▸ **TASK DESCRIPTION**: Starting at the first line below, copy through to the last line exactly.

+ + + +

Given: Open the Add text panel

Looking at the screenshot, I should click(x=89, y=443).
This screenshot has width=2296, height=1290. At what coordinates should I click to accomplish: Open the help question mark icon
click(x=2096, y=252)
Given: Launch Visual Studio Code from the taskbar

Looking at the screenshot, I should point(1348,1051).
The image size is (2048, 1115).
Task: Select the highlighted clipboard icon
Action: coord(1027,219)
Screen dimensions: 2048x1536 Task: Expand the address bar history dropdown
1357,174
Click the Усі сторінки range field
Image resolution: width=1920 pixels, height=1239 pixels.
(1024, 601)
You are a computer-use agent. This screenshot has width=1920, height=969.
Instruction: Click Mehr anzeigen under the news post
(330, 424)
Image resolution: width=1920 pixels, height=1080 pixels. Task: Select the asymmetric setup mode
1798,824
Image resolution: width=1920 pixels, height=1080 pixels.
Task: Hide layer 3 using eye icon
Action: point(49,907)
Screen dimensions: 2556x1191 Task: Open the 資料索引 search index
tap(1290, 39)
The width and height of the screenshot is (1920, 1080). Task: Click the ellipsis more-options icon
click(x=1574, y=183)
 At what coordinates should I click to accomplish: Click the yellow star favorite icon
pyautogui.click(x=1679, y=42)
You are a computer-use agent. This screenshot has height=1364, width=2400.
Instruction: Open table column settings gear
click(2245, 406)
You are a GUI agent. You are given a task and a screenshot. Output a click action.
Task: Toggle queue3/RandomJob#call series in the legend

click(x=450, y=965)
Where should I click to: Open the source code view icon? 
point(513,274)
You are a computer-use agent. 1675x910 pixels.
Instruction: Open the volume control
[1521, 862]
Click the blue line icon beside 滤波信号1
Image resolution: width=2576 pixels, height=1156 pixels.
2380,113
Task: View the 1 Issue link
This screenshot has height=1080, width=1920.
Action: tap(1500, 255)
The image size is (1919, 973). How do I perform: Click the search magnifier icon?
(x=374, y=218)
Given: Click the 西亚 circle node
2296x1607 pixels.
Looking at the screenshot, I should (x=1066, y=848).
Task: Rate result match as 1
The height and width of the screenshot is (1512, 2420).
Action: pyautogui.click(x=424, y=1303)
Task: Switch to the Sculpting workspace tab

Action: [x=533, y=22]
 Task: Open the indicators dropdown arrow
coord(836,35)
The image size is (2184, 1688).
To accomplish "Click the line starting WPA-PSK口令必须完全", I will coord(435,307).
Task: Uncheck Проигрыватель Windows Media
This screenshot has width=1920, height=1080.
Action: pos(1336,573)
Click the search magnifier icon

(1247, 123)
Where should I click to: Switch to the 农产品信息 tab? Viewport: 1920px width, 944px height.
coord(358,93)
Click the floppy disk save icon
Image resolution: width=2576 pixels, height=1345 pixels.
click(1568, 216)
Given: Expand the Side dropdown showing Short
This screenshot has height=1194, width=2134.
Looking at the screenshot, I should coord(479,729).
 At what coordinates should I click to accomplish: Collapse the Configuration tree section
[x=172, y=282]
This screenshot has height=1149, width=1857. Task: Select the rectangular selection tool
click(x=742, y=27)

+ + + +

▸ **ANSWER SECTION**:
Given: Open the Add text panel

Looking at the screenshot, I should click(x=89, y=443).
This screenshot has width=2296, height=1290. At what coordinates should I click to accomplish: Open the help question mark icon
click(x=2096, y=252)
Given: Launch Visual Studio Code from the taskbar

Looking at the screenshot, I should point(1348,1051).
The image size is (2048, 1115).
Task: Select the highlighted clipboard icon
Action: coord(1027,219)
Screen dimensions: 2048x1536 Task: Expand the address bar history dropdown
1357,174
Click the Усі сторінки range field
Image resolution: width=1920 pixels, height=1239 pixels.
(1024, 601)
You are a computer-use agent. This screenshot has width=1920, height=969.
Instruction: Click Mehr anzeigen under the news post
(330, 424)
Image resolution: width=1920 pixels, height=1080 pixels. Task: Select the asymmetric setup mode
1798,824
Image resolution: width=1920 pixels, height=1080 pixels.
Task: Hide layer 3 using eye icon
Action: point(49,907)
Screen dimensions: 2556x1191 Task: Open the 資料索引 search index
tap(1290, 39)
The width and height of the screenshot is (1920, 1080). Task: Click the ellipsis more-options icon
click(x=1574, y=183)
 At what coordinates should I click to accomplish: Click the yellow star favorite icon
pyautogui.click(x=1679, y=42)
You are a computer-use agent. This screenshot has height=1364, width=2400.
Instruction: Open table column settings gear
click(2245, 406)
You are a GUI agent. You are given a task and a screenshot. Output a click action.
Task: Toggle queue3/RandomJob#call series in the legend

click(x=450, y=965)
Where should I click to: Open the source code view icon? 
point(513,274)
You are a computer-use agent. 1675x910 pixels.
Instruction: Open the volume control
[1521, 862]
Click the blue line icon beside 滤波信号1
Image resolution: width=2576 pixels, height=1156 pixels.
2380,113
Task: View the 1 Issue link
This screenshot has height=1080, width=1920.
Action: tap(1500, 255)
The image size is (1919, 973). How do I perform: Click the search magnifier icon?
(x=374, y=218)
Given: Click the 西亚 circle node
2296x1607 pixels.
Looking at the screenshot, I should (x=1066, y=848).
Task: Rate result match as 1
The height and width of the screenshot is (1512, 2420).
Action: pyautogui.click(x=424, y=1303)
Task: Switch to the Sculpting workspace tab

Action: [x=533, y=22]
 Task: Open the indicators dropdown arrow
coord(836,35)
The image size is (2184, 1688).
To accomplish "Click the line starting WPA-PSK口令必须完全", I will coord(435,307).
Task: Uncheck Проигрыватель Windows Media
This screenshot has width=1920, height=1080.
Action: pos(1336,573)
Click the search magnifier icon

(1247, 123)
Where should I click to: Switch to the 农产品信息 tab? Viewport: 1920px width, 944px height.
coord(358,93)
Click the floppy disk save icon
Image resolution: width=2576 pixels, height=1345 pixels.
click(1568, 216)
Given: Expand the Side dropdown showing Short
This screenshot has height=1194, width=2134.
Looking at the screenshot, I should coord(479,729).
 At what coordinates should I click to accomplish: Collapse the Configuration tree section
[x=172, y=282]
This screenshot has height=1149, width=1857. Task: Select the rectangular selection tool
click(x=742, y=27)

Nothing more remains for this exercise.